Com a ajuda do chatGpt, elaborei um quadro
abaixo da escatologia de Irineu por ordem dos acontecimentos:
1) Aparecimento
do Anticristo
- Surge
no fim da história como o “príncipe que há de vir” (Dn 9.27).
- Governa
por 3 anos e meio (Dn 7.25; Ap 13.5).
- Rompe
a aliança, cessa o sacrifício e instala a abominação da desolação (Dn 9.27; Mt
24.15).
- Persegue
duramente os santos (Ap 13.7).
2) Grande
Tribulação da Igreja
- A
Igreja não é retirada antes da tribulação, mas chamada a perseverar.
- Irineu
entendia o sofrimento como prova final dos fiéis (Ap 13; Dn 12.7).
3) Segunda
Vinda de Cristo
- Cristo
vem em glória, derrota o Anticristo (2Ts 2.8; Ap 19.20).
- Os
justos são arrebatados / ressuscitados para encontrar o Senhor (1Ts 4.16-17).
- Esse
encontro marca o início do reinado milenar.
4) Milênio
literal (1.000 anos)
- Cristo
reinará na terra, em Jerusalém restaurada (Ap 20.4-6).
- A
criação será renovada (Is 11; 65.17-25).
- Haverá
abundância e paz, cumprimento das promessas a Israel.
- Os
justos reinarão com Cristo.
5) Ressurreição
final e Juízo universal
- Após
os 1.000 anos, Satanás será solto e derrotado (Ap 20.7-10).
- Ocorre
a segunda ressurreição: ímpios ressuscitam para o juízo.
- Cristo
julga todos (Ap 20.11-15).
6) Eternidade:
Novo céu e nova terra
- Consumação
definitiva da criação (Ap 21–22).
- A
humanidade restaurada em Cristo habita com Deus para sempre.
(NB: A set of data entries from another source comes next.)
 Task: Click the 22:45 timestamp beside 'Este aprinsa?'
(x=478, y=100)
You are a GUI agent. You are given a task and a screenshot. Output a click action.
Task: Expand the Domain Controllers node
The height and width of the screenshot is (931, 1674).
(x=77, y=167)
Bem, sobre a escatologia dos dispensacionalistas/conservadores,
estamos postando os assuntos aqui à
medida que conseguimos elaborá-los. Mas quero concluir destacando alguns pontos
de aproximação dela com a de Irineu.
Irineu
não faz distinção entre Israel e a Igreja ao tratar o fim dos tempos, não
ensina sobre um arrebatamento secreto, mas defende uma leitura futurista de
Daniel e Apocalipse; entende ser a última semana de Daniel um acontecimento
ainda futuro, culminando na revelação do Anticristo; divide esse período em
duas metades de 3 anos e meio, conectando com Ap 11–13; afirma que o “príncipe
que há de vir” (Dn 9.26-27) é o Anticristo, que perseguirá os santos; e
acreditava num reino milenar terreno de Cristo após sua vinda.
Notas / Referências bibliográficas:
- [1] Cyrus Ingerson Scofield (1843–1921): “... foi um influente ministro americano. Sua Bíblia de Referência Scofield , repleta de anotações úteis sobre o texto, foi publicada em 1909 e se tornou o padrão para uma geração de cristãos fundamentalistas e popularizou a teologia dispensacionalista...”. Veja mais aqui, aqui e também aqui.
- [2] IRINEU... Contras as Heresias, Livro V, Cap. 25 a 30.
- [3] SCOFIELD, Dr. C. I. Rota de Gênesis 1.28. In: A Bíblia Sagrada. São Paulo: Imprensa Batista Regular do Brasil: 1987. Texto e abreviaturas das referências adaptados.
- [4] IRINEU de Lyon. Contra as Heresias: Livro 5, p. 83 e 84), Edição do Kindle.